Jobless
youth tally to soar in Middle East
Jobless
youth numbers in the Middle East are expected to soar to more than 28
per cent in the next five years, the International Labour
Organisation (ILO) warns.
6
September, 2012
Youth
unemployment rates are forecast to rise from 26.4 per cent this year
to 28.4 per cent in 2017, it said in a paper released yesterday.
The
increase will mean the Middle East overtakes North Africa as the
region with the highest youth unemployment rate anywhere in the
world. Youth unemployment in North Africa will fall from 27.5 per
cent this year to 26.7 per cent in 2017, the data showed.
Unhappiness
with bleak job prospects were among the many seeds of protests in
parts of the Arab world since last year, leading to the overthrow of
several leaders, among them Egypt's Hosni Mubarak and Libya's
Qaddafi.
Globally,
the ILO warned jobless rates among young people would get even worse
as the spillover of the euro crisis spread from advanced to emerging
economies. The global youth unemployment rate will reach 12.9 per
cent in 2017, up 0.2 percentage points from this year. "Ironically,
only in developed economies are youth unemployment rates expected to
fall in the coming years but this follows the largest increase in
youth unemployment among all regions since the start of the crisis,"

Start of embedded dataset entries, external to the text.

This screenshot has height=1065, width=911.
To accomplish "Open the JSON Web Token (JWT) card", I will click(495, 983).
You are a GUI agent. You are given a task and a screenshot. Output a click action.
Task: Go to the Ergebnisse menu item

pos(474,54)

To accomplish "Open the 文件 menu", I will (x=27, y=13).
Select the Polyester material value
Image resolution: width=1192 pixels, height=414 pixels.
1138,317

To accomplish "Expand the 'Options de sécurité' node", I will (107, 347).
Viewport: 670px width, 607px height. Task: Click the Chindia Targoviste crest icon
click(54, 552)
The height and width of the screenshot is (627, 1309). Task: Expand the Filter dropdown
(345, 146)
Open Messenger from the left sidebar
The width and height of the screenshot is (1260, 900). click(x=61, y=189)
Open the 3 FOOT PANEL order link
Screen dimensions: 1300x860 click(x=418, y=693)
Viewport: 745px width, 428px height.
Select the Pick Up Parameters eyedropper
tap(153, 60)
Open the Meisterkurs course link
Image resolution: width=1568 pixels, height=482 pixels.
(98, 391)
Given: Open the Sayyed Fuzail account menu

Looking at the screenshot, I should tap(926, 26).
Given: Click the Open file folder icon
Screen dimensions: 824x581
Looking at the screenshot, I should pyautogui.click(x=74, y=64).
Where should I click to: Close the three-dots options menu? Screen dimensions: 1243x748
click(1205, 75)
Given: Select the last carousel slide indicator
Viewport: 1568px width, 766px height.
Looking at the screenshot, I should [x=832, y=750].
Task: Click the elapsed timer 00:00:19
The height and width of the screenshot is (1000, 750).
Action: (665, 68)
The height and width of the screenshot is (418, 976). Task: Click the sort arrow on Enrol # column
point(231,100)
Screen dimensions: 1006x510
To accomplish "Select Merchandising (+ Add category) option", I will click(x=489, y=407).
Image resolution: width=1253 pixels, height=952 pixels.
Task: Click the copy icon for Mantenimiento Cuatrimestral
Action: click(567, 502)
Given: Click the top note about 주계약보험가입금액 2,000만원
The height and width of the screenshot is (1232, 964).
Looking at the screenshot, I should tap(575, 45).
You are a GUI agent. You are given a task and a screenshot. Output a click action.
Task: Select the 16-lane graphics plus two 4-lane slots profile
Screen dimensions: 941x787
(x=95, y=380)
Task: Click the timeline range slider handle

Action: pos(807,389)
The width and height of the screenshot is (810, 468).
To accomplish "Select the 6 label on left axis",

said Ekkehard Ernst, the lead author of the paper and the chief of
the ILO's employment trends unit.
Unemployment
in the developed world has ballooned in the past few years as a
result of the euro-zone debt crisis and tepid growth in the United
States.
Youth
unemployment rates in developed economies will drop from 17.5 per
cent this year to 15.6 per cent in 2017, the ILO said. But the level
is still far higher than the rate of 12.5 per cent in 2007, before
the global downturn.
As
with the Middle East, youth joblessness is also forecast to rise in
many other developing economies. East Asia was expected to have an
unemployment level among young people of 10.4 per cent in 2017, up
from 9.5 per cent this year. Unemployment will reach 9.8 per cent in
2017 in south Asia, compared with 9.6 per cent this year. In Latin
America and the Caribbean, the figure is forecast to edge up to 14.7
per cent from 14.6 per cent this year.
Declining
exports to advanced economies is cited as one cause of the expected
unemployment surge in the developing world.
The
report said much of the decline in the jobless rate in developed
economies was not due to improvements in the labour market. Instead,
the rate will be moderated by more young people dropping out of the
labour market altogether due to discouragement at their future
prospects.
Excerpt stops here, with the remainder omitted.